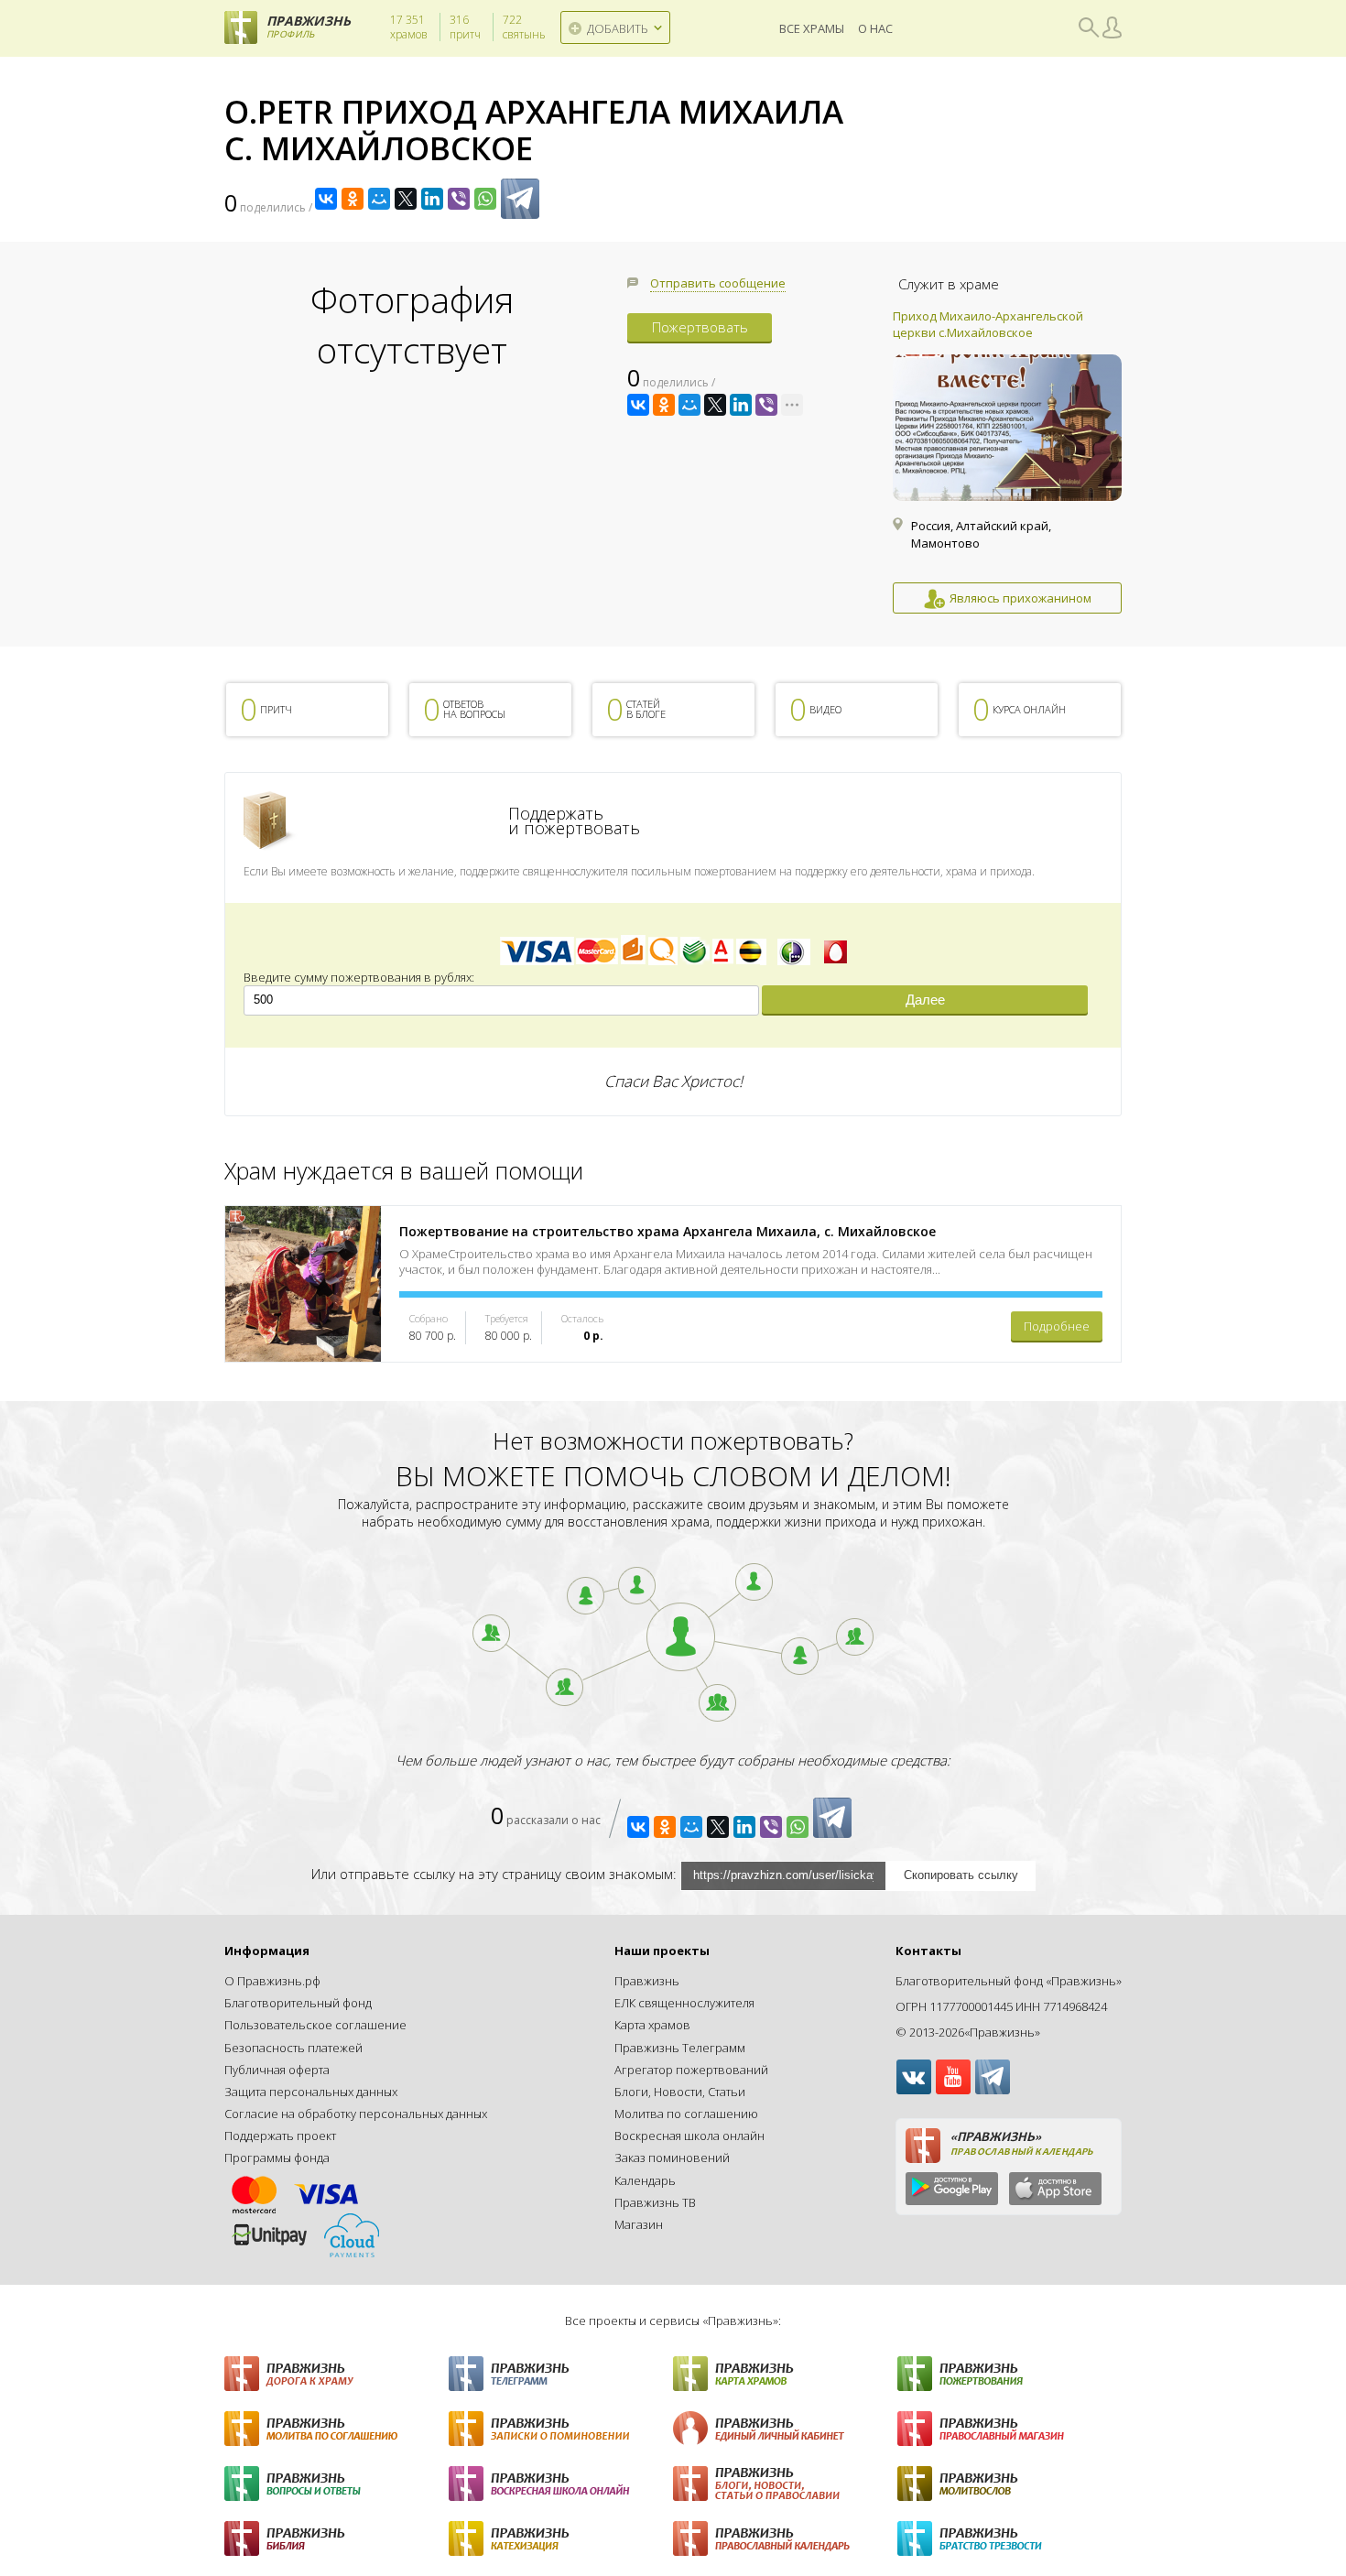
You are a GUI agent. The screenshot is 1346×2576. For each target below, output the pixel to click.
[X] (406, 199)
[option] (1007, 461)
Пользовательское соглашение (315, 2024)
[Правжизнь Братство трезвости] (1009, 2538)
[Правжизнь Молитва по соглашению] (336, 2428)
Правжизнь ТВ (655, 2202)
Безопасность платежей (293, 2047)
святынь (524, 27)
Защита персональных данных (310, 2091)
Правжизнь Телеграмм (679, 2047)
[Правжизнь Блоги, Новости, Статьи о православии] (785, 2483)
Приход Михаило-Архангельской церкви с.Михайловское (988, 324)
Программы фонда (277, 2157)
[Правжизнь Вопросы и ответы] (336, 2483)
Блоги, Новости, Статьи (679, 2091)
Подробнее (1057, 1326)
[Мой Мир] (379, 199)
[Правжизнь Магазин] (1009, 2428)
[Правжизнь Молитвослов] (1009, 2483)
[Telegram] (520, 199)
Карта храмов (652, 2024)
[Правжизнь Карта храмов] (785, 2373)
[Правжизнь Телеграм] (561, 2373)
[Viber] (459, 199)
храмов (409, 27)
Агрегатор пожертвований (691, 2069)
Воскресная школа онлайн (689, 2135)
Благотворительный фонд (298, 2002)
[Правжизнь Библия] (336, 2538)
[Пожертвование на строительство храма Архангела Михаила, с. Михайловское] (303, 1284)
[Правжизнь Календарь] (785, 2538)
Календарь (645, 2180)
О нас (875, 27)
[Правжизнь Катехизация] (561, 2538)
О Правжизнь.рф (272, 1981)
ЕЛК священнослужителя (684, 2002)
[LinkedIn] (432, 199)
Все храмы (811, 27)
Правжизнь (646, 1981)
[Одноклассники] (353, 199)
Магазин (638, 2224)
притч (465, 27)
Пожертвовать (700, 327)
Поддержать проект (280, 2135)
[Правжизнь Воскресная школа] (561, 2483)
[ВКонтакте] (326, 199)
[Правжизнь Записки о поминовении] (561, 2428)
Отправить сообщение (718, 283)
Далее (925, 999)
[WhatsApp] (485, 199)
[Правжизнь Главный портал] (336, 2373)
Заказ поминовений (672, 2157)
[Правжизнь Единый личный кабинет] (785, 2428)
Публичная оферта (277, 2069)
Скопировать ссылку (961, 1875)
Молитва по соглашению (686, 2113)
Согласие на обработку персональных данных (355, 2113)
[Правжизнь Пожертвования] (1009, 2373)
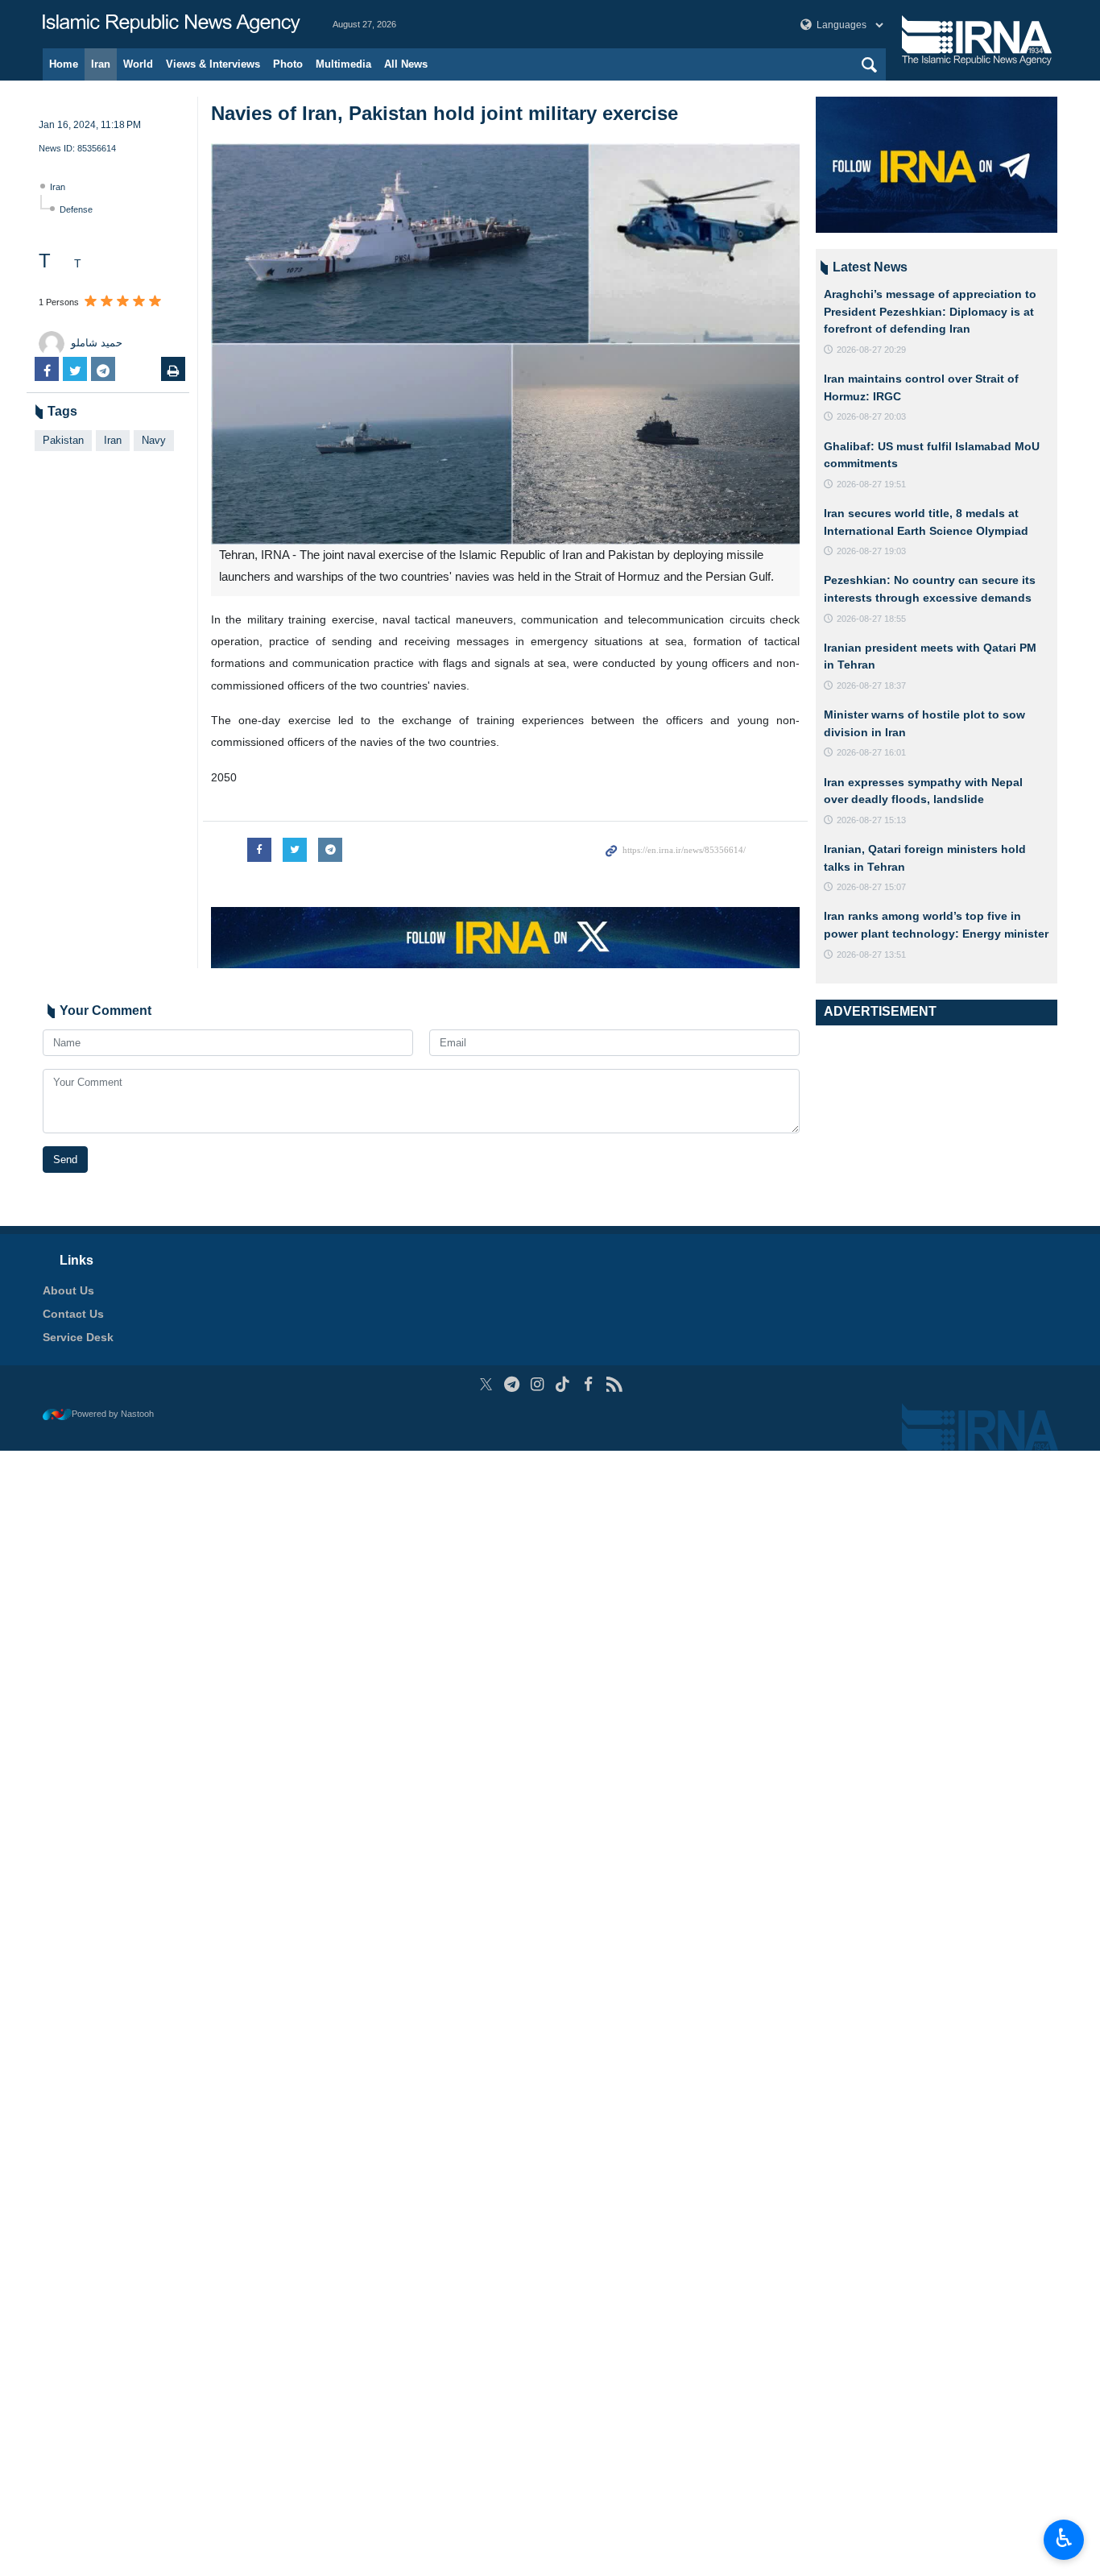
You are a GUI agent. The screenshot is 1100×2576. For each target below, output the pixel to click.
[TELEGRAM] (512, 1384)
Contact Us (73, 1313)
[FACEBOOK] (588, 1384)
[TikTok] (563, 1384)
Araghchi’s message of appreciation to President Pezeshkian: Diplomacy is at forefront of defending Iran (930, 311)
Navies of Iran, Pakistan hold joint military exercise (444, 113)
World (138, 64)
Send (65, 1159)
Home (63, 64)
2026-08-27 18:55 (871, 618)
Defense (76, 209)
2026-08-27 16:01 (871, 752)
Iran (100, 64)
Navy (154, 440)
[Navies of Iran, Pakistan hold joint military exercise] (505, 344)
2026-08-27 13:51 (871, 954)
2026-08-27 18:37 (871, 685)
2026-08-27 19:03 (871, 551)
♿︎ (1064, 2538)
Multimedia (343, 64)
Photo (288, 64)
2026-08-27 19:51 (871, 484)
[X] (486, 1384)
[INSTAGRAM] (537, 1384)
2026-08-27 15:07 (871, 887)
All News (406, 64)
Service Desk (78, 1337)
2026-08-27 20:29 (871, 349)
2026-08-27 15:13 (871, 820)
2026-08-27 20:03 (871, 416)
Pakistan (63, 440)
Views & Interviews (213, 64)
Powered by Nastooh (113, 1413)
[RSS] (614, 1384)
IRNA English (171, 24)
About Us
- - -
## WHAT THE EXERCISE ASKS
Exactly repeat the lines from the line that contains "Send (65, 1159)" to the end of the entries, both included, and leave out all other lines.

## ANSWER AREA
Send (65, 1159)
Home (63, 64)
2026-08-27 18:55 (871, 618)
Defense (76, 209)
2026-08-27 16:01 (871, 752)
Iran (100, 64)
Navy (154, 440)
[Navies of Iran, Pakistan hold joint military exercise] (505, 344)
2026-08-27 13:51 (871, 954)
2026-08-27 18:37 (871, 685)
2026-08-27 19:03 (871, 551)
♿︎ (1064, 2538)
Multimedia (343, 64)
Photo (288, 64)
2026-08-27 19:51 (871, 484)
[X] (486, 1384)
[INSTAGRAM] (537, 1384)
2026-08-27 15:07 (871, 887)
All News (406, 64)
Service Desk (78, 1337)
2026-08-27 20:29 (871, 349)
2026-08-27 15:13 (871, 820)
2026-08-27 20:03 (871, 416)
Pakistan (63, 440)
Views & Interviews (213, 64)
Powered by Nastooh (113, 1413)
[RSS] (614, 1384)
IRNA English (171, 24)
About Us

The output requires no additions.